The only reason people haven’t forgiven the reporter is because he was still partially responsible for the mishandling of information, and his tweets were pretty disgusting on their own part...but he did get a raw deal for being fired without Carol Hunter being fired minutes before, or at the exact same time. Pretty disgusting for the one in charge to throw the lowly staff under the bus to save their own hide.
 
It's fine to do the background check, I dont disagree with that part. Their mistake was publishing the tweets they found. It had no relevance to the story and were from 8 years ago when he was a 16 year old kid. There was no purpose or benefit to publish what they did and then double down on the backlash it created was even dumber. Now they just shot themselves in the foot once again with this new RAGBRAI controversy too. At what point do you just swallow your pride and admit mistakes were made and apologize or just keep dumping gas on the fire? They've taken a bit hit financially and PR wise on this and will continue to do so if they keep taking the stance they are. Its pissed off a lot of people in their target audience they may never get back as customers now.

Carson had come out of this mess looking better than before while the DMR has done further damage to themselves by continuing down the path of poor choices.

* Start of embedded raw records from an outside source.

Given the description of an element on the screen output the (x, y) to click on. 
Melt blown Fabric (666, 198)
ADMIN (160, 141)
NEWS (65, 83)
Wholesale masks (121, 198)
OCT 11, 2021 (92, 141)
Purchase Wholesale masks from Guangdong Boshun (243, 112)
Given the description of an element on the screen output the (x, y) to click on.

Exactly it isn’t so much that they did a background check although the depth they went from what I can tell is far from industry standard. The issue is understanding what is newsworthy and relevant to the story. In no way was this newsworthy. Carson received no financial benefit and really was just a tool to do good. If there was fraud that may be one thing but he wasn’t handling the money at that point it was being handled by Venmo.

the Register has proven time and time again with this that they don’t understand the issue. That’s why they are continuing to get the backlash. If they can’t recognize that they screwed up then they can’t and won’t survive.